We do not have in this case any of the "other hazards" or "circumstances" mentioned by Mr. Justice Roberts in Preston v. State, supra. There was no question of fog or driving on the wrong side of the road as was present in Lipsey v. State, 154 Fla. 32, 16 So. 2d 439; or excessive speed on a curve under an overpass and on the wrong side of the road as in Taylor v. State, Fla., 46 So. 2d 725. The record is utterly devoid of that degree of negligence so ably defined in Cannon v. State, supra. Nor is the fact that the defendant was shown to have consumed 2 1/2 to 3 bottles of ale shortly before the accident, an "additional hazard or circumstance" that, taken with other facts, would warrant conviction. The jury had exonerated him of being "intoxicated". That is the degree of drunkenness defined in the manslaughter statute and we hold long ago that "intoxication" and "being under the influence of intoxicating liquors" are different terms and do not mean the same thing. Cannon v. State, supra. It is unlawful to drive a car while "under the influence of intoxicating liquors" but it is not manslaughter if one in such condition runs into and kills another unless "culpable negligence" is shown. We have held that "testimony tending to show that a defendant, charged only with culpable negligence, was under the influence of intoxicants at the time of an automobile collision is admissible, on the theory that a driver so exhilarated is likely to be abnormally reckless." Taylor v. State, Fla., 46 So. 2d 725. Such evidence, however, cannot make an act wanton and reckless that was not otherwise so.
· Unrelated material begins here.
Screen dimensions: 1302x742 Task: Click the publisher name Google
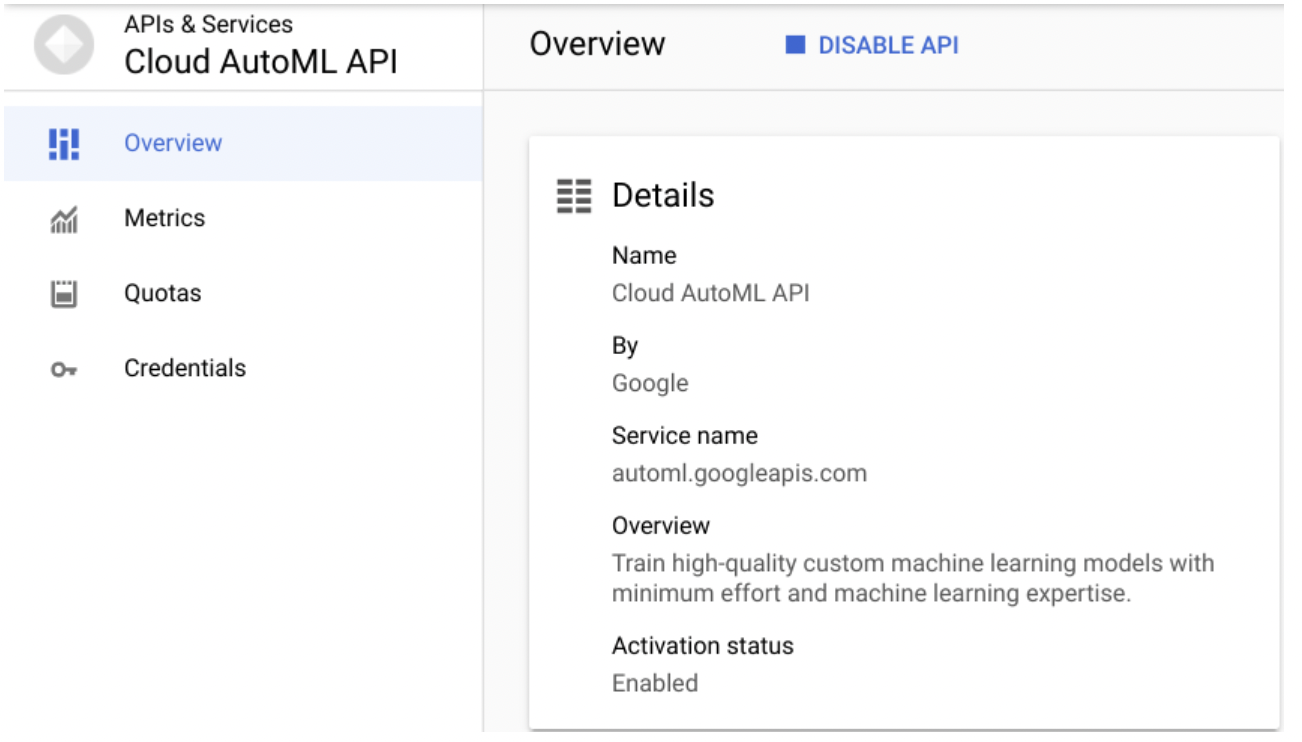(649, 382)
It is valuable and useful only to corroborate or render more likely, evidence that is doubtful or disputed.
In this connection we might observe the information in this case charged the defendant not only with the operation of the car while "intoxicated" but also "while under the influence of intoxicating liquors." The acquittal of the defendant on the first count renders moot the question of whether the information was faulty, but it is not without merit to argue that such acquittal exonerated the defendant of both degrees of intoxication. In any event, the facts in this record so conclusively establish that the defendant was not guilty of culpable negligence as defined by the law that such evidence could not be considered an "additional hazard or circumstance" that would render an otherwise lawful act unlawful.
We conclude that the motion for new trial made by the defendant, for the reasons herein pointed out, should have been granted.
Reversed and remanded.
ROBERTS, C.J., and THOMAS and HOBSON, JJ., concur.